**Data for this task**

......

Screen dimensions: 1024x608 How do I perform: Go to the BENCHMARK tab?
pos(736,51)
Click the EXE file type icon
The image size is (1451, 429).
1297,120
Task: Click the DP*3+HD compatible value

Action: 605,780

......

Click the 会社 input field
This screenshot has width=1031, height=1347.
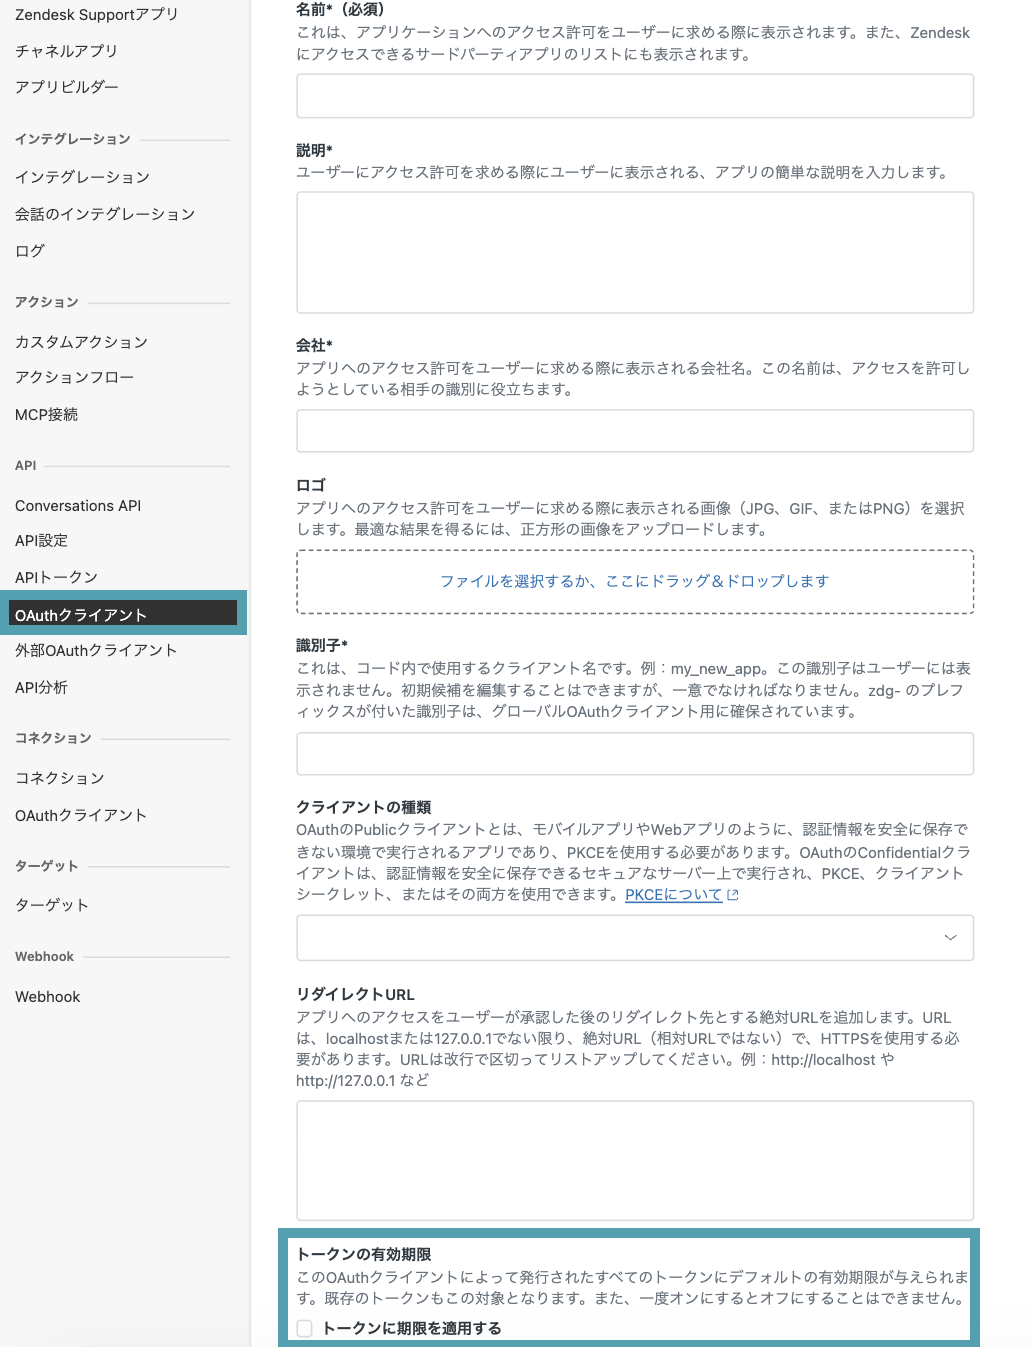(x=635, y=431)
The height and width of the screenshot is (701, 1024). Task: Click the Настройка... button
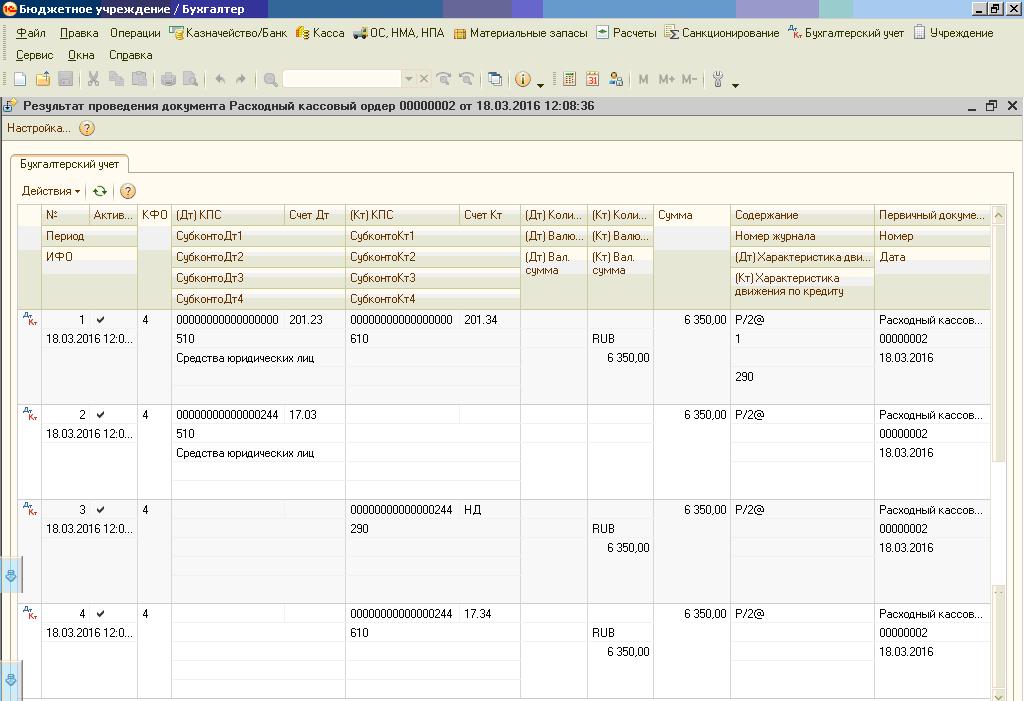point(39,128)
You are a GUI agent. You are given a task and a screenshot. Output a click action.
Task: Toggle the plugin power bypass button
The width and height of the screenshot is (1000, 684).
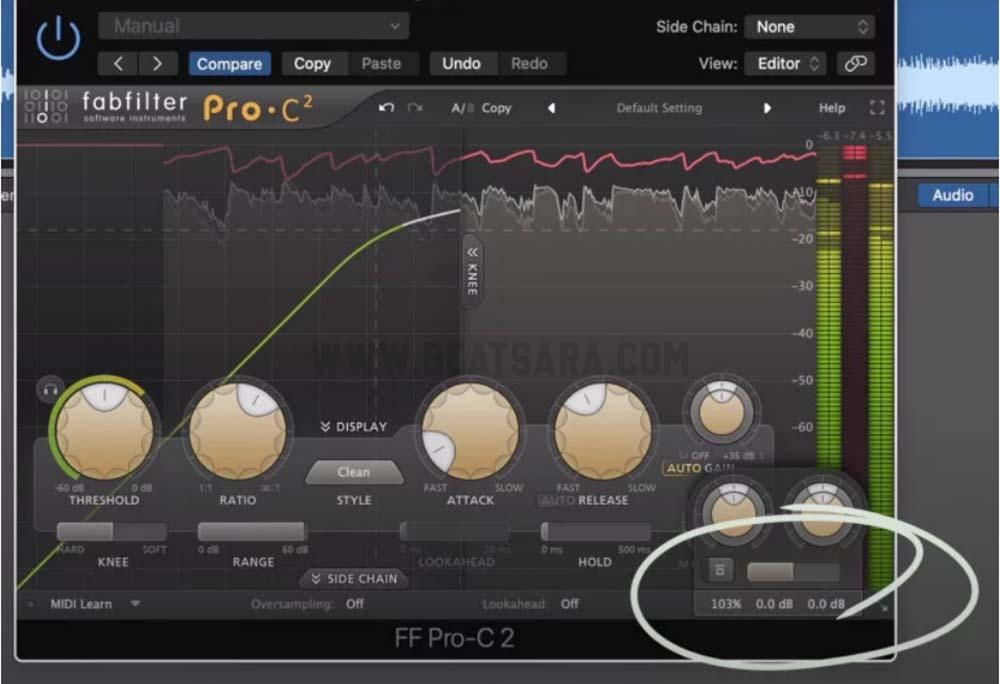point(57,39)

......

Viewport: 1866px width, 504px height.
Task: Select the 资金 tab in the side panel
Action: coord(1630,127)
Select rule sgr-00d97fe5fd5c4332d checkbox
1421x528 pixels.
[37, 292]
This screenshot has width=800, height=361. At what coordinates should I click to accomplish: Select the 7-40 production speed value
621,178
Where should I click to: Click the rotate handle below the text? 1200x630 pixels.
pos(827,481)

......

**Exercise requirements**
Looking above, find the stretch of lines that opens with the one holding "Click the 会社 input field" and closes with the one holding "You are a GUI". Copy it exactly, pictures excluded.

**Task response**
Click the 会社 input field
This screenshot has width=1031, height=1347.
(x=635, y=431)
The height and width of the screenshot is (701, 1024). Task: Click the Настройка... button
point(39,128)
You are a GUI agent. You are given a task and a screenshot. Output a click action.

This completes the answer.